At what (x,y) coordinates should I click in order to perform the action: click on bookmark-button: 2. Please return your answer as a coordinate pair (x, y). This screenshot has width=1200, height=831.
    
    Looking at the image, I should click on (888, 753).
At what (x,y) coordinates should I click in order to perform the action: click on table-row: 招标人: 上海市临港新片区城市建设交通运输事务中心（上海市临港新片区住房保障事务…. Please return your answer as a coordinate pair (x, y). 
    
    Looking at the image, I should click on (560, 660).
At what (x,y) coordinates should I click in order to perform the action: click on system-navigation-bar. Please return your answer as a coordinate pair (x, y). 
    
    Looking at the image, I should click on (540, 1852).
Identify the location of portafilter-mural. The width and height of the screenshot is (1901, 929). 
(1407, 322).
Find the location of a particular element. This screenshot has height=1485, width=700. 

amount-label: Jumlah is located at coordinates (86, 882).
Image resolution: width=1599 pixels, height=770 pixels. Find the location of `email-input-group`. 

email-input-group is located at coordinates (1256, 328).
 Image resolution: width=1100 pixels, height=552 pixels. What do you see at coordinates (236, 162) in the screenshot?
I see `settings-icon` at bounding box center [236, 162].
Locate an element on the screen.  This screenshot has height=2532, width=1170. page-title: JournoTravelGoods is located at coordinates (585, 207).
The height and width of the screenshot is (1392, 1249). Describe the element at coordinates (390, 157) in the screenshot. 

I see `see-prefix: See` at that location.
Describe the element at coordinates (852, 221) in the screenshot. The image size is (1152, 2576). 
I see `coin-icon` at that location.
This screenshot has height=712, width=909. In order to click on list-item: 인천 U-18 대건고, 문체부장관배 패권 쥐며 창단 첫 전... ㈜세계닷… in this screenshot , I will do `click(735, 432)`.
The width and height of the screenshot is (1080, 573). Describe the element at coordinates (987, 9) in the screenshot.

● TASK: Starting at the line containing "This screenshot has height=712, width=909." and ending with the final line of the entries, rewrite every line, requests included, and offset each coordinate in the answers by -37.

● EXERCISE ANSWER:
This screenshot has height=712, width=909. In order to click on list-item: 인천 U-18 대건고, 문체부장관배 패권 쥐며 창단 첫 전... ㈜세계닷… in this screenshot , I will do `click(698, 395)`.
The width and height of the screenshot is (1080, 573). Describe the element at coordinates (987, 9) in the screenshot.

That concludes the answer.